Apesar da maioria das escolhas ser feita em agências, Moura revela que não reserva um hotel sem antes comparar os preços nos tradicionais sites de buscas e reservas, como Booking, Decolar e Hoteis.com. “Depois, ligo para meu agente e digo: ‘Encontrei tarifas de X, Y e Z para o hotel tal. Veja aí quanto você pode fazer. Só fecho se ficar mais barato’ e depois de olhar a nota no Trip Advisor”.

A prática, realizada por Moura, é também utilizada pela administradora Marina Borges. “Passo horas pesquisando preços nesses sites, além de ler os comentários deixados pelos turistas sobre o hotel”.

Apesar das inúmeras vantagens destas ferramentas, que além de servirem como instrumento de comparação de preço permitem a reserva com pagamento facilitado (incluindo cancelamento grátis), Marina faz uma advertência: “Mesmo optando, na maioria dos casos, por reservar o hotel nesses sites, não descarto a pesquisa feita diretamente no hotel. É difícil, mas já encontrei preço mais em conta com o próprio estabelecimento”.

Com viagem marcada para Monte Verde (MG) no mês que vem, ela conta que economizou R$ 115 na reserva feita pelo site Decolar para três diárias. “Além disso, parcelei o pagamento em dez vezes sem juros. Coisa que os hotéis não oferecem”.

O gerente de Marketing do portal ViajaNet (cujo foco é venda de passagens aéreas), Gustavo Mariotto, explica que esses preços mais baixos são fruto de uma negociação exclusiva entre o hotel e a agência (portal). “O site garante X% de lotação do estabelecimento, em contrapartida, consegue preços mais atrativos”.

Ele lembra que já chegou a reservar um hotel pelo Booking, parceiro do ViajaNet na parte de hotelaria do site, na recepção do estabelecimento, já que a tarifa balcão era superior. “Abri o celular e fiz a reserva ali mesmo na recepção para entrar na mesma hora”, acrescenta.

Referência


Com muito tempo de experiência no segmento, incluindo no currículo uma passagem como ex-proprietário de uma agência de viagens, Jorge Costa dá outra orientação: fugir da alta estação.  Mas, essa dica varia de acordo com o destino.
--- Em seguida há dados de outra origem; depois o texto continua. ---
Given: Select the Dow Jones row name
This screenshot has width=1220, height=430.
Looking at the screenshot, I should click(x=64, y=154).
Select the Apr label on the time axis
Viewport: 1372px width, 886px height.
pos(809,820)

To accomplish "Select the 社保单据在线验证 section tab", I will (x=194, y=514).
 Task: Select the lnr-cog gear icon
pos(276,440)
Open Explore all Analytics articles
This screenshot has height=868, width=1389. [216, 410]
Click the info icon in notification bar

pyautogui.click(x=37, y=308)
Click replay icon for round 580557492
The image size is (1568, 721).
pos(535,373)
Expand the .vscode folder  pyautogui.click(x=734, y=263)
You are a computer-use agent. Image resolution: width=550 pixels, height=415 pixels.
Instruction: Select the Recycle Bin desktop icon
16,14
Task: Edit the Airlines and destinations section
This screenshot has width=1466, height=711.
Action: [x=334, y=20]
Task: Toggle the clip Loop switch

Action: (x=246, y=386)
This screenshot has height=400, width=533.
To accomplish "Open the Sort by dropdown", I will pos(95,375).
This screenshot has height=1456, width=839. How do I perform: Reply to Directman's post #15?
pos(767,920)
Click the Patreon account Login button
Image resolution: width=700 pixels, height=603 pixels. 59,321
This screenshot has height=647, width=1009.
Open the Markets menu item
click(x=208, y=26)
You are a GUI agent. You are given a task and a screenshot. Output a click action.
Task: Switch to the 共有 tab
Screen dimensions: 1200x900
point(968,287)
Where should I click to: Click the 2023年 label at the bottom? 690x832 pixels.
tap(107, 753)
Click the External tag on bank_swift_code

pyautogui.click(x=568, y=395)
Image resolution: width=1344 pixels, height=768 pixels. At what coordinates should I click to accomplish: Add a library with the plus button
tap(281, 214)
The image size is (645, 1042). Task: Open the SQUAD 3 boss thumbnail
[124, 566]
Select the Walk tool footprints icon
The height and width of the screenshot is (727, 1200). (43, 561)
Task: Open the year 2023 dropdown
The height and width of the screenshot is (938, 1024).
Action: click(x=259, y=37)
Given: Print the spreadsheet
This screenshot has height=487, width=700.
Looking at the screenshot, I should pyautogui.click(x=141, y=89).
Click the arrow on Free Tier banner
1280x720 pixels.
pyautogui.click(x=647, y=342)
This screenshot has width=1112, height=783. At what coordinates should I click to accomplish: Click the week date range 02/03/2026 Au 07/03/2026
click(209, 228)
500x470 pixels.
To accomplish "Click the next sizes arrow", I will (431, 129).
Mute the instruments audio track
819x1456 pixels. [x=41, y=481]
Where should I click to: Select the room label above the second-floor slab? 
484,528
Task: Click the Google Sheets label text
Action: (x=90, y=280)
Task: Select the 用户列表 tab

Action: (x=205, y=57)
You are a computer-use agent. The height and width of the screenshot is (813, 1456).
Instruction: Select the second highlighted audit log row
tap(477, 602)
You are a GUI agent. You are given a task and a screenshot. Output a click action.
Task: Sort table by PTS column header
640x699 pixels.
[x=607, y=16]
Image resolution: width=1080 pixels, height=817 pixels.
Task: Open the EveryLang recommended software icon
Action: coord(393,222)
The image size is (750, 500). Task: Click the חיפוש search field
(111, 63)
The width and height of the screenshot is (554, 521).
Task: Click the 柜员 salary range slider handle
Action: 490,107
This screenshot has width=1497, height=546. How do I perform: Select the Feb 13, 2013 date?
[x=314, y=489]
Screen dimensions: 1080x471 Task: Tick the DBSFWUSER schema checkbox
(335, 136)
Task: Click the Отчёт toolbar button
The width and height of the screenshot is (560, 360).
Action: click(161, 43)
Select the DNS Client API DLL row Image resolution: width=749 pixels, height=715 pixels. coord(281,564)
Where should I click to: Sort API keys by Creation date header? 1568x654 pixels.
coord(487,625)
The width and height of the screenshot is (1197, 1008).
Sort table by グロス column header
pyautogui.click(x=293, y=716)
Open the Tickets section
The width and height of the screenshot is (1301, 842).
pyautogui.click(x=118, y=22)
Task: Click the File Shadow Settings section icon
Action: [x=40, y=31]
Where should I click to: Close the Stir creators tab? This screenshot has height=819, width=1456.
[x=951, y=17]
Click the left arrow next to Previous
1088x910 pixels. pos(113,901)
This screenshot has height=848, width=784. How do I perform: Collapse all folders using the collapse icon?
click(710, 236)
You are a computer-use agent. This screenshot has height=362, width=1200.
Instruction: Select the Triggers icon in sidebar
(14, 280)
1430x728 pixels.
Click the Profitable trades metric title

Quem quer ir para a Disney, por exemplo, deve evitar os meses de janeiro, fevereiro, junho e julho, por causa das férias escolares.

Quem está de olho na Europa, deve evitar os períodos de junho a setembro e de dezembro a fevereiro. “Quem escolher destinos nacionais, além de priorizar a baixa estação, deve evitar feriados e períodos de festa na região”, diz ele.

A comerciante Edna Argolo, 41,  tem uma dica para quem não quer desembolsar muito com viagens. Escolher o destino pela oportunidade. Com viagem marcada para setembro, ela comprou um cruzeiro de sete noites na Europa por R$ 1,7 mil o casal, com direito a cinco refeições e bebidas.

Hoje, o mesmo pacote custa R$ 6,8 mil- quatro vezes mais caro. Ela conta que descobriu a promoção na internet em março. “Como achei o preço muito baixo, resolvi comprar em uma agência aqui em Salvador. Nem o vendedor acreditou quando viu. Meu marido fica dizendo que vamos viajar no porão”, brinca ela, que conhecerá a França, Espanha, Itália e Tunísia.